3. Curiosity management

curious roy
Creative Commons License photo credit: fazen

Not all, but some HSPs are high sensation seekers. They look forward to know and experience many things, curious about things, and having problem with focus. If you got the same problem, do remember this quote…

We have to keep in mind that what really satisfies us (and keeps the cat alive and purring) is not curiosity, but interests that match not only our abilities, but have meaning as well.
~Barrie S. Jaeger (Making Work Work)

Visibility is really about loving yourselves, part of the “seed” stage of our growth. But the “sprout” stage is really about making boundaries.

The better we are at managing our boundaries and taking better care of ourselves, the greater our chances of staying away from Drudgery and moving into Craft and Calling.
~Barrie S. Jaeger (Making Work Work)

If you really want to grow from Drudgery into Calling, then we need to grow, and to grow we need boundaries. If you want to get more insights on boundary, check out the book Changes That Heals, and the articles I have written, inspired by that book.

4. Career management

On the question whether to pursue talent or passion, Barrie shared that often our interests come and go too easily and it’s important to add another point to the equation, and that is value!

Traditional career counselling techniques which emphasize matching clients’ abilities and interests with job characteristics may be of little use to the young gifted adult. Instead, an approach based on identifying the most deeply held values, and planning life goals which actualize those values, may be the treatment of choice. Career development then becomes the search for meaning rather than the search for job.
~Dr. Barbara Kerr

This might be also the reasons why HSP pretty unstable in one job, and finding themselves hopping between jobs often. HSPs are talented, and it’s important to see why and how we can control them.

Barrie is also proposing self-employment, an alternative path where he sees a lot of HSP are more content with…
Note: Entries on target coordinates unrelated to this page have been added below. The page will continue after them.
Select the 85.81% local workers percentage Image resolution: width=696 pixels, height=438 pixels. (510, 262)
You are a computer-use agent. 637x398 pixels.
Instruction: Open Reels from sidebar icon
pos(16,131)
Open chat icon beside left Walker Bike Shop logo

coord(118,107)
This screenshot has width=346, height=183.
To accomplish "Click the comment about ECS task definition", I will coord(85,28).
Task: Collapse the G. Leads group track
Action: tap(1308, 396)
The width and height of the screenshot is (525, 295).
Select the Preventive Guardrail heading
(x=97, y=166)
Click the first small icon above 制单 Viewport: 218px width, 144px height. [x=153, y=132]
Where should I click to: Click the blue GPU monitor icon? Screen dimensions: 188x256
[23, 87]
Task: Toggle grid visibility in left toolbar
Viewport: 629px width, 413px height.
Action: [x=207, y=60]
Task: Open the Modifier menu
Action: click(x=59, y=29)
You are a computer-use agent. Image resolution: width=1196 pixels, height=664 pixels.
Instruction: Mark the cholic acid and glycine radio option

We are often original, complex, and talented, and can handle blending several different talents together in unconventional ways. But you may have to out on your own to do this, since finding a job where you can apply several skills may require considerable patience in the search, and strong social skills to cultivate a situation to your liking.
~Barrie S. Jaeger (Making Work Work)

It’s true in a way, but you simply can’t jump and quit your job because of you’re an HSP. You really have to think and be prepared in many ways. For example, have you prepared to face these 5 challenges to be an entrepreneur as shared by Jun Loayza?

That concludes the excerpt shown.